As shown in Table 2 and Figures 1A–D, after NTG administration, there was no significant change in cf-PWV (p = 0.928), but there were significant reductions in both cr-PWV (0.86 ± 1.27 m/s; p < 0.001) and fp-PWV (1.12 ± 1.74 m/s; p < 0.001). The results remained consistent even after adjustment for the small changes in DBP (Table 2). Consequently, as shown in Figures 1E,F, both AB-PWV and AF-PWV ratios increased significantly after NTG administration and remained significant even after adjustment for changes in DBP.

FIGURE 1

Figure 1. Impact of NTG on regional stiffness, arterial stiffness gradients, and local brachial stiffness parameters. Panels (A–D) show the effect of nitroglycerin (NTG) on pulse wave velocity of various territories (PWV). The NTG had no effect on carotid-femoral PWV (cf-PWV) but significantly decreased carotid-pedis PWV (cp-PWV), femoral-pedis PWV (fp-PWV), and carotid-radial PWV (cr-PWV) leading to a corresponding increase in aortic-femoral PWV ratio [AF-PWV ratio (E)] and aortic-brachial PWV ratio [AB-PWV ratio (F)]. Changes in the brachial artery diameter (G), distention (H), compliance (I), distensibility (J), and incremental elastic modulus [E_inc,(K)] in response to NTG.
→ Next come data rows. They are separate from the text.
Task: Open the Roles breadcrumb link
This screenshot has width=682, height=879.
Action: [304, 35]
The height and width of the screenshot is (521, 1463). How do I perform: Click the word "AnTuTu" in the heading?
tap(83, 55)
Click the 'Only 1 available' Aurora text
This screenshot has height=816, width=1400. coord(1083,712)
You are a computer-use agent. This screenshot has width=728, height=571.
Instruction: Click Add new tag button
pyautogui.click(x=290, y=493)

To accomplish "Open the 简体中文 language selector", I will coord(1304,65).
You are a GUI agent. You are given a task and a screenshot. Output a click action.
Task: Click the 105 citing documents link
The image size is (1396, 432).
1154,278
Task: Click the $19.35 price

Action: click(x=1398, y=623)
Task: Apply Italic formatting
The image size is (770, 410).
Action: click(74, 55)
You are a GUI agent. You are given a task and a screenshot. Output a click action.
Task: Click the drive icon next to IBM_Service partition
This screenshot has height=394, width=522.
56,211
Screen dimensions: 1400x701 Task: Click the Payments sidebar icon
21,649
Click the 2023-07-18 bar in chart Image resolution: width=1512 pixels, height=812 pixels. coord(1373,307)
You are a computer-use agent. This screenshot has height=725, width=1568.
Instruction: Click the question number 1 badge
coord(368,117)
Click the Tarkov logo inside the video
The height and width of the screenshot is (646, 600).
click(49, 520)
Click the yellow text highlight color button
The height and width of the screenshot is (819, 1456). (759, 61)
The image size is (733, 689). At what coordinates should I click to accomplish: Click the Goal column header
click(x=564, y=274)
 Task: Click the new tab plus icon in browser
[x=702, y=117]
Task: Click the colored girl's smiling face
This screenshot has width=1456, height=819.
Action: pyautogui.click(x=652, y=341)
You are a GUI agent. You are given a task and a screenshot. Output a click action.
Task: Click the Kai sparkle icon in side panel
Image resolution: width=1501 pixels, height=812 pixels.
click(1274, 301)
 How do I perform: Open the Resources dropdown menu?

Table 3 shows the correlation matrix between changes in AB-PWV and AF-PWV ratios and the TR and AP@75.

TABLE 3

Table 3. Correlations between changes in arterial stiffness gradient and changes in wave reflection parameters.

Local Brachial Stiffness in Response to Nitroglycerin

Table 4 describes the changes in the brachial artery diameter and stiffness parameters in response to NTG. As expected, after NTG, the brachial artery diameter (4.62 ± 0.80 vs. 5.18 ± 0.77 mm; p < 0.001) and the luminal cross-sectional area (17.2 ± 5.9 vs. 21.6 ± 6.2 mm²; p < 0.001) increased significantly. However, systolic-diastolic distention (0.145 ± 0.064 vs. 0.128 ± 0.047 mm; p = 0.010) and distensibility (9.97 ± 4.67 vs. 8.26 ± 3.56 kPa^–1 × 10^–3; p < 0.001) decreased, incremental elastic modulus increased (1.43 ± 0.65 vs. 1.97 ± 0.86 kPa^–1 × 10³; p < 0.001), without any significant changes in brachial artery compliance (1.61 ± 0.72 vs. 1.72 ± 0.92 m²⋅kPa^–1 × 10^–7; p = 0.197). These results are summarized in Figures 1G–K.

TABLE 4

Table 4. Brachial artery changes according to nitroglycerin administration.

Brachial Pulse Wave Velocity and Brachial Diameter

To examine if the change in cr-PWV was related to brachial artery diameter, we performed a linear regression analysis and found that higher baseline cr-PWV and smaller baseline diameter were significant determinants in the decline of cr-PWV after NTG administration (R² = 0.42; Table 5). Age, CKD, diabetes, and cardiovascular disease were not associated with changes in cr-PWV after NTG. We also examined and found no direct relationship between changes in cr-PWV and changes in brachial diameter or wall-to-lumen ratio in either absolute or relative terms.

TABLE 5

Table 5. Determinants of change in carotid-radial PWV after NTG.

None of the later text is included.